The reason is Electron. Discord is essentially a browser running inside a browser, every server you join is like opening a new tab, and Chromium doesn’t let go of that memory easily. Each process for UI, GPU, voice, utility runs separately and stacks up. Someone at Discord apparently decided to call Get-WmiObject Win32_logicaldisk through PowerShell just to check disk info, instead of using the Windows API that exists precisely for that. That’s not Electron’s fault, that’s just bad engineering.
And it isn’t only Discord. VS Code, Slack, Spotify, all Electron, all doing the same thing. Open Task Manager while any of these are running and watch the numbers. It’s honestly impressive in the wrong way. I get why Electron exists, one codebase, three platforms, ship fast, the business case is clear. But somewhere between “this is a pragmatic tradeoff” and “our chat app needs 4GB of RAM” something went wrong. The art of actually thinking about what your software costs the user, in RAM, in CPU, in battery, feels like it quietly disappeared.

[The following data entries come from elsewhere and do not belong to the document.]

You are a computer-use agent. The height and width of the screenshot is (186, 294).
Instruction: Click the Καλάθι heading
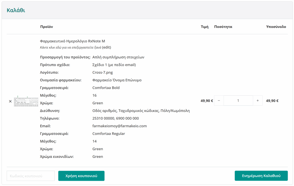16,11
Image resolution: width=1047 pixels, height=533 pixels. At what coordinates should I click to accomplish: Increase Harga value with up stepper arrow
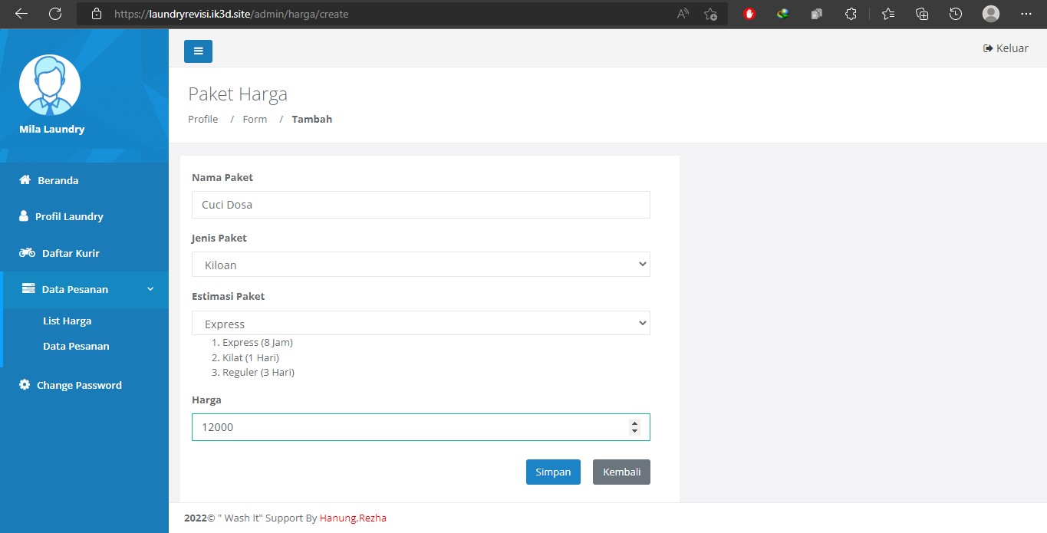point(634,423)
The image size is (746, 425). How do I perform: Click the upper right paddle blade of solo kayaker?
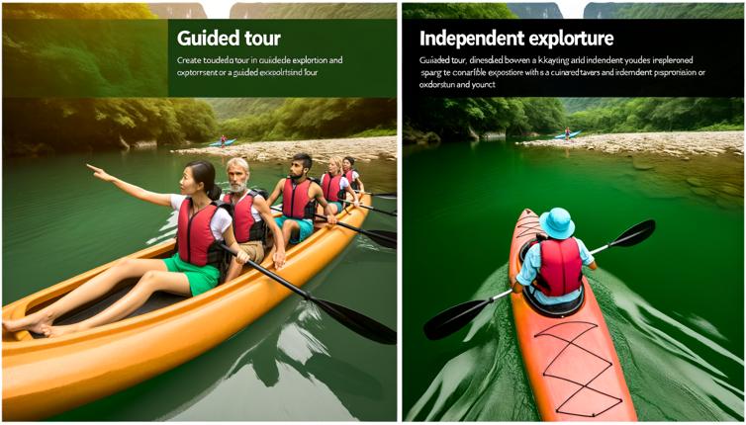(x=633, y=233)
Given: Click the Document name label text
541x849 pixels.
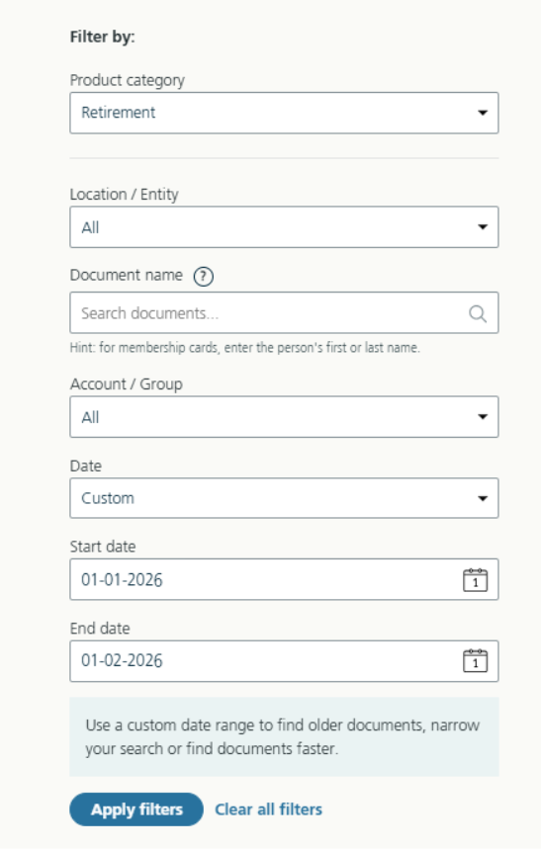Looking at the screenshot, I should coord(127,275).
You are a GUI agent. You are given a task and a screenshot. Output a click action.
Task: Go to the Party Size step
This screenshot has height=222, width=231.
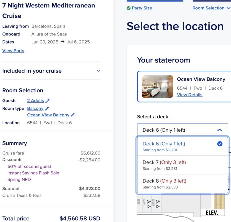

Windows is the other obvious example. Windows 11 shipped with the Start menu rewritten in React. The Start menu. A list of apps and a search bar, rebuilt with a JavaScript framework, because apparently that made sense to someone. Then Copilot showed up in Notepad. Not as a plugin you install, just there, in Notepad, the app whose entire point is that it opens instantly and does nothing but text.
They shoved Copilot into Photos, Snipping Tool, Widgets, the taskbar, notifications, everywhere. Not because users asked for it, because Microsoft needed to justify the AI investment to shareholders. The internet started calling it “Microslop”, which is fair. After enough backlash, Microsoft announced in March 2026 they’d pull Copilot back from Notepad and a few other places, calling it “integrating AI where it’s most meaningful.” Cool. Thanks for the correction three years later.
The Copilot integration in Notepad also introduced a security vulnerability that had to be patched separately, just to round that off nicely. Meanwhile, moving the taskbar to the side of the screen, something Linux and macOS have let you do for decades, was announced as a feature. Coming soon. Very exciting.
The pattern here isn’t a technical problem, it’s an accountability problem. The engineers working on Discord probably know it’s bloated, they’re not idiots. But the decision to use Electron, to not prioritize memory, to ship the PowerShell disk check monstrosity, those aren’t engineering decisions. They’re product and business decisions. Someone decided shipping cross-platform fast was more important than shipping something that doesn’t eat your RAM. That someone isn’t writing the code.
Same with Copilot in Windows. The engineers integrating it into Notepad didn’t wake up one day and think “this will be great,” they were told to do it. The pressure to monetize AI, to show usage metrics, to justify billions in infrastructure spending, that flows down from the top and becomes features nobody asked for. The outcome is that software is actively getting worse while hardware gets more powerful. We have machines with 32GB of RAM and people are closing Discord to free up memory to play games. That shouldn’t be possible. But here we are.
What I do about it
I can’t fix Discord and I can’t fix Windows. But I can refuse to build things that way. When I started actually paying attention to what my programs cost in memory, in binary size, in startup time, it changed how I think about writing software entirely. An Alt+Tab replacement for Windows (made by my friend and I) is 13.5KB. The whole thing. That isn’t a flex, that’s just what happens when you use the platform APIs that exist for exactly that purpose instead of embedding a web browser.
I’m not saying every app needs to be written in C or Rust, or that developer experience doesn’t matter. It does. But there’s a gap between “I used a framework to ship faster” and “my text editor needs an AI button and 400MB of RAM.” That gap is where care used to live. Software used to be written by people who thought about what it’d feel like to use, who cared whether it was fast, whether it was small, whether it did one thing well. That instinct isn’t gone, there are still people building like that, but it’s not rewarded at the organizational level anymore, and that’s the actual problem.
I don’t have a clean answer. The incentives aren’t going to change because someone wrote a blog post. Electron isn’t going away. Copilot will be back in Notepad in two years under a different name. But I’ll keep building stuff that opens in under a second and doesn’t need you to close it when you want to play a game.